À 62 ans, elle reconnaît, comme beaucoup, qu’après l’arrivée au pouvoir de l’ANC, tout ne s’est pas déroulé comme elle l’espérait : « On pensait que ça allait être génial, qu’on allait tous devenir millionnaires ! Mais ce n’était que des rêves, dans nos têtes. J’ai l’impression que, régulièrement, ce pays trébuche et tombe, mais ensuite il se relève, s’époussette, contemple ce qui a été fait, et décide de continuer ou de passer à autre chose. »
Des jeunes qui doutent
Avec un niveau d’inégalités parmi les plus élevé au monde et un taux de chômage de 35%, certains jeunes n’hésitent pas à penser que la vie était moins dure avant. Hors de question pour Suzanne Mothlala, 80 ans, de laisser dire ça, elle qui a connu le régime de l’apartheid.

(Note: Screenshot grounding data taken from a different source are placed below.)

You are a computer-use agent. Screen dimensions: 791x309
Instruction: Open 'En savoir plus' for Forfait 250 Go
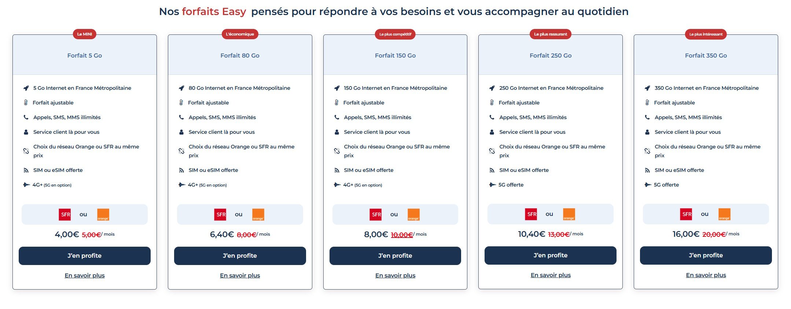point(550,275)
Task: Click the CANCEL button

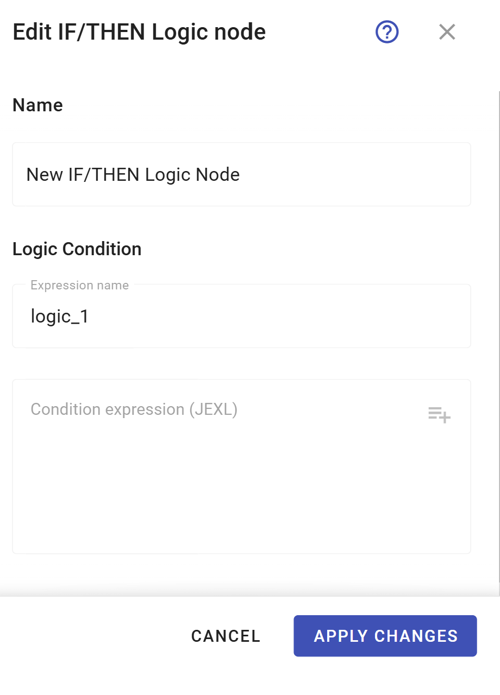Action: 226,636
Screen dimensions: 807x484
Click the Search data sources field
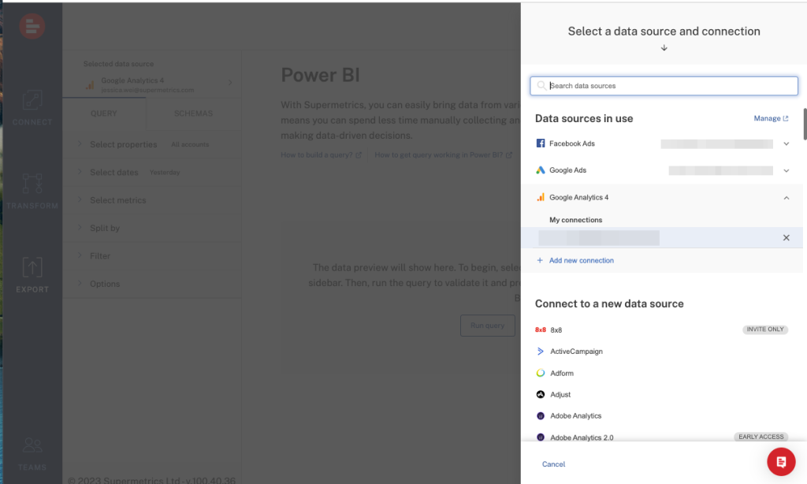664,85
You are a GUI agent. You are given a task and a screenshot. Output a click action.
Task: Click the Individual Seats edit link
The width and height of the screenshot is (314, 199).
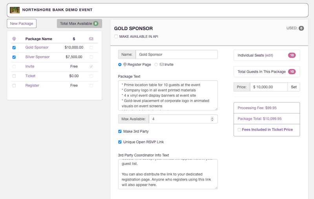tap(269, 55)
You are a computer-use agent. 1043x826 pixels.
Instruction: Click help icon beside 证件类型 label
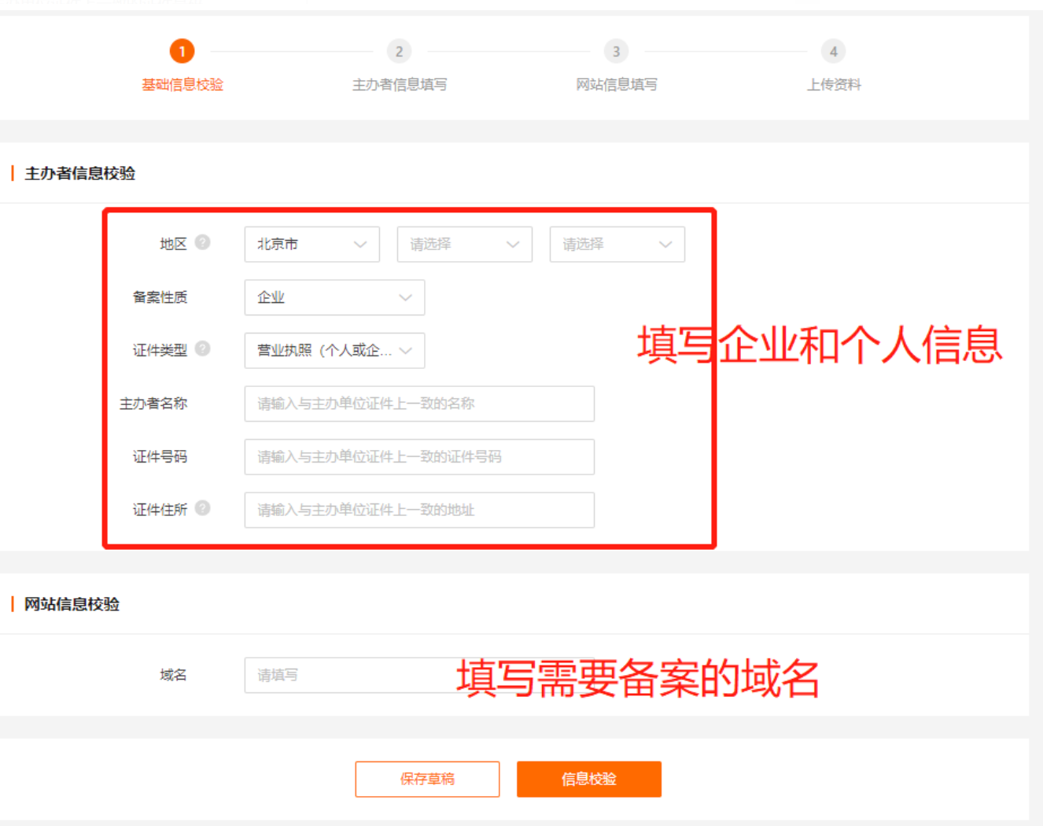[202, 348]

« Ils ne savent rien. Et parfois, ils ne croient pas ce qu’on leur dit. À l’époque, on ne pouvait même pas se déplacer où on voulait, il nous fallait un permis. Il faut qu’ils gardent en tête ce que leur “gogo” leur dit : “La liberté qu’on a maintenant est bien meilleure.” »
« Aujourd’hui, on a régressé »
Plus de 45 ans ont passé depuis que Mmagauta Molefe a été arrêtée par la police pour son militantisme puis incarcérée au sein de la prison pour femme de Johannesburg. À 69 ans, son regard est toujours triste quand elle pense à ces années écoulées.

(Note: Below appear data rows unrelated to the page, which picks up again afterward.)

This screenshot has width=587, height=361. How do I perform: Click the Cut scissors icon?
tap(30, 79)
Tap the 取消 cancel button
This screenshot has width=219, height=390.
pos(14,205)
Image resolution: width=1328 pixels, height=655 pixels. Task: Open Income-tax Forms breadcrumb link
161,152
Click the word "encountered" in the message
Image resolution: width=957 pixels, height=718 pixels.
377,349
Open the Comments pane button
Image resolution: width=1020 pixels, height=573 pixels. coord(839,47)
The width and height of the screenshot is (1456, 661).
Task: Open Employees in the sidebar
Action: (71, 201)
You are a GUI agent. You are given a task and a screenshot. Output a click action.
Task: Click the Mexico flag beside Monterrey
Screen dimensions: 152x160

Des personnes sont mortes, elles ont sacrifié leurs vie. Mais aujourd’hui, on a régressé. Il y a toujours des gens qui vivent dans des bidonvilles, sans eau courante. Notre système scolaire s’est effondré. Et nous, la génération qui a grandi avec les dirigeants, nous sommes aussi coupables, car on ne les a pas vraiment affrontés, pour leur dire qu’ils agissaient mal.
Redonner le goût de la politique aux jeunes
De grandes figures de la lutte comme Desmond Tutu ou Andrew Mlangeni se sont aussi éteintes ces dernières années, et laissent un grand vide. Antoinette Sithole espère que la future génération saura trouver son chemin.

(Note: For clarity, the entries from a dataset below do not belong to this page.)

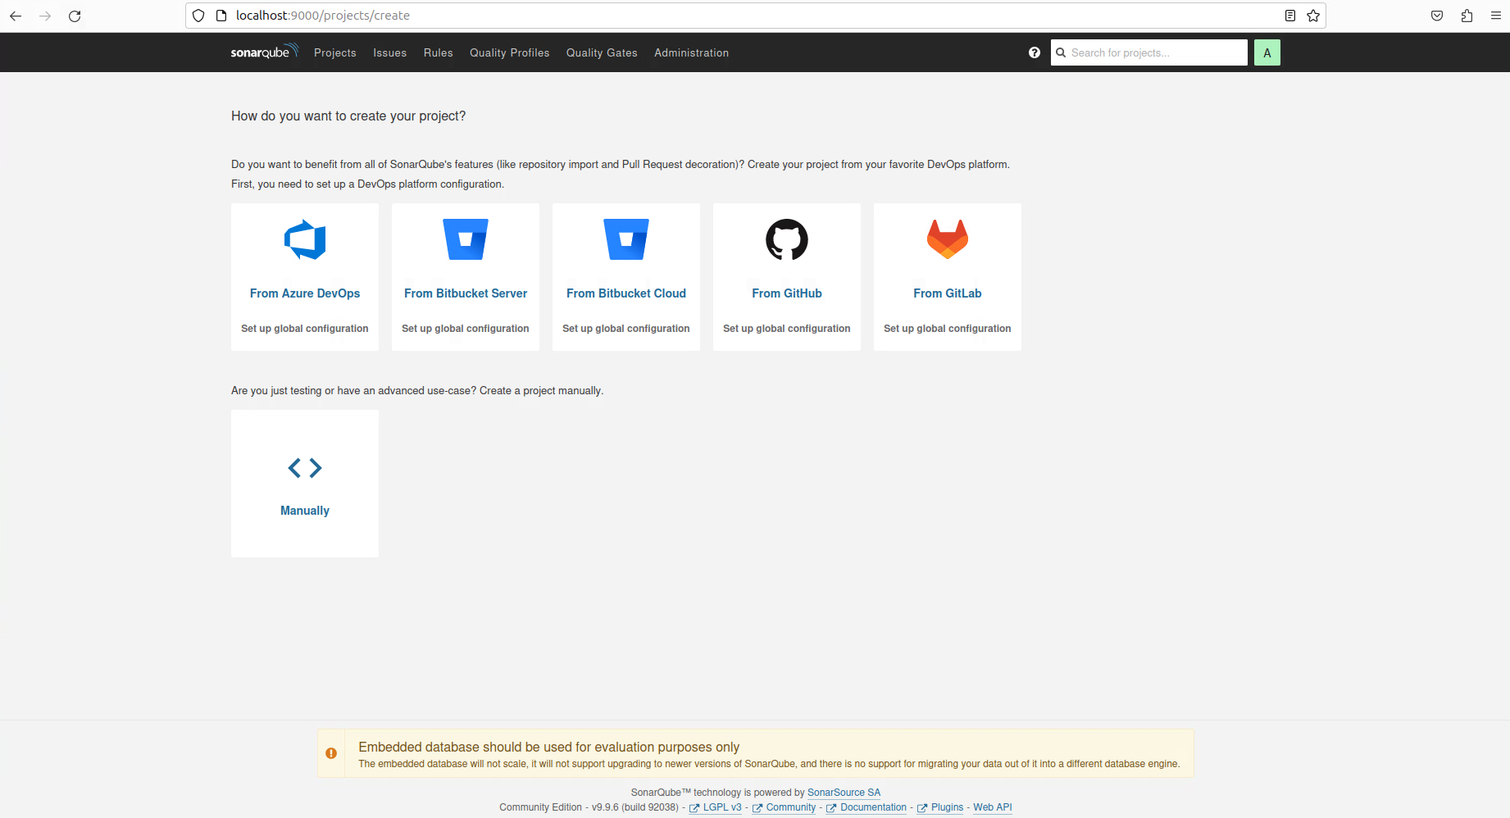This screenshot has width=1510, height=818.
Task: Click the SonarSource SA link
Action: tap(844, 793)
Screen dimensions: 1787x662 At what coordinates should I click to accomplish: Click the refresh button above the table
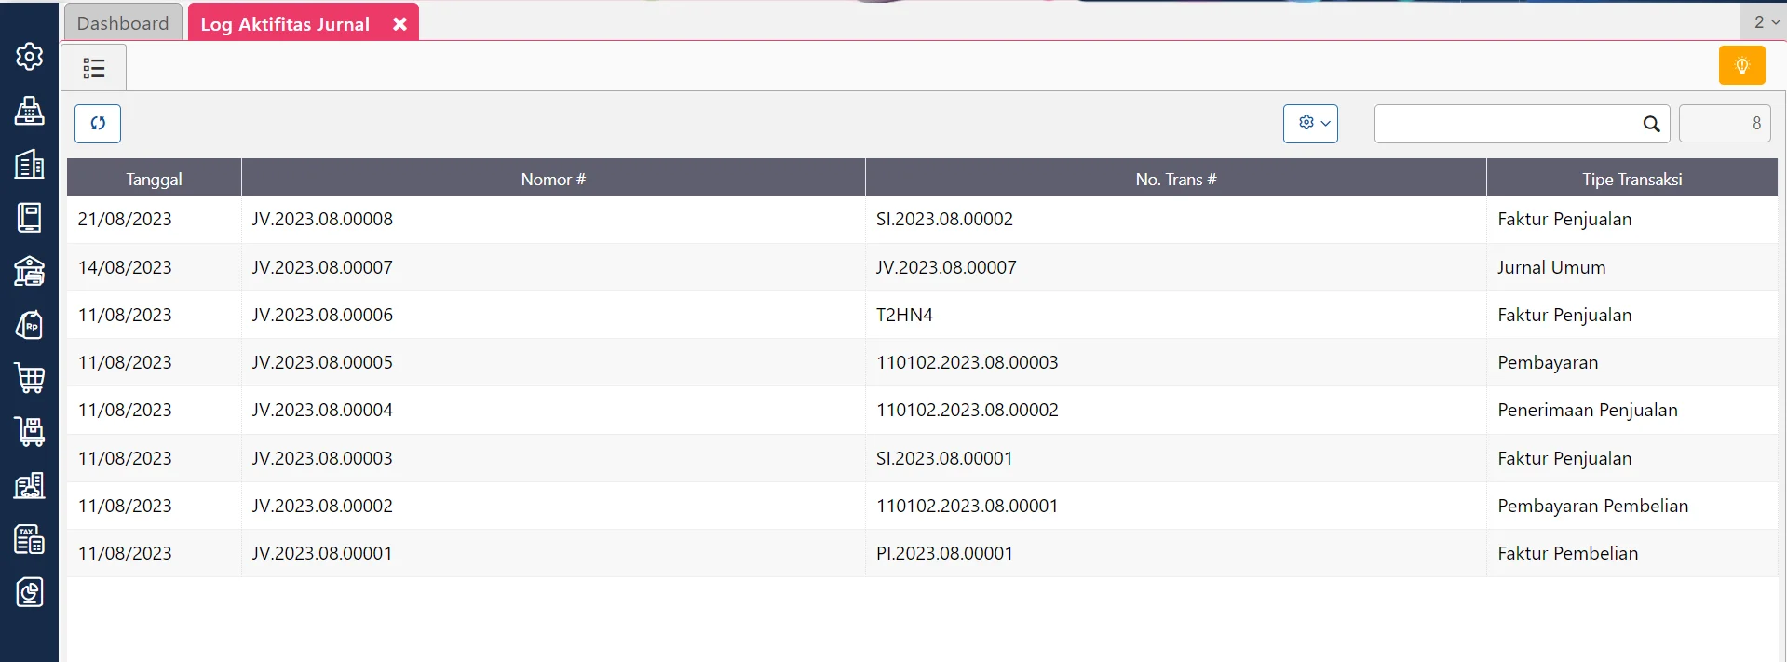98,124
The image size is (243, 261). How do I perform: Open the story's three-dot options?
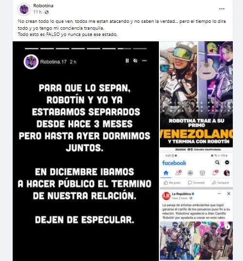pyautogui.click(x=144, y=61)
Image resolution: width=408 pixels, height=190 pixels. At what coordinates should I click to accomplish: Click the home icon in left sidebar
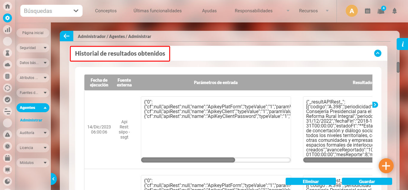click(7, 6)
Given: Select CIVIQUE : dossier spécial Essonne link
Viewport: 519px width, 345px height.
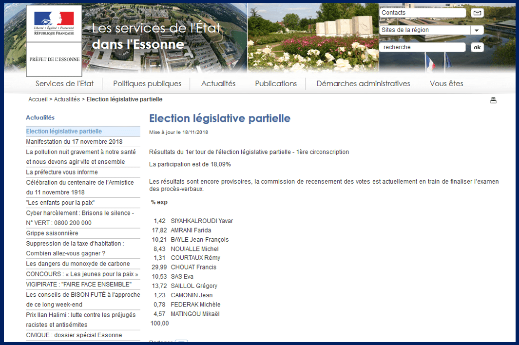Looking at the screenshot, I should point(74,335).
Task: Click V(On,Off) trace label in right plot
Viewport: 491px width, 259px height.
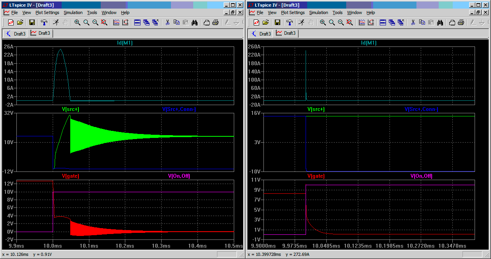Action: pos(421,176)
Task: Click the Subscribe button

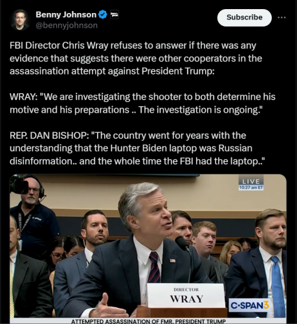Action: tap(245, 17)
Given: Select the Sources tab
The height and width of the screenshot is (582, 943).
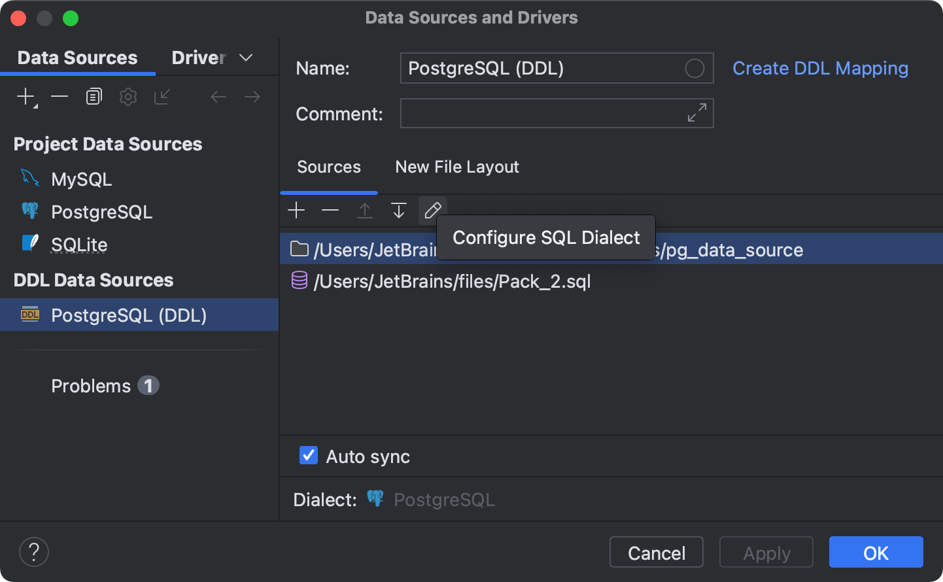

« Lorsque nous sommes descendus dans la rue, en 1976, nous l’avons fait pour les générations à venir, rappelle-t-elle. On ne peut pas juste dire aujourd’hui qu’ils n’ont qu’à se débrouiller. Tant qu’on est là, on doit les aider, et ils peuvent faire émerger de bonnes choses, j’ai encore espoir. »
La route sera longue pour redonner aux jeunes le goût de la politique, alors que moins de la moitié des Sud-Africains entre 20 et 29 ans sont inscrits sur les listes électorales.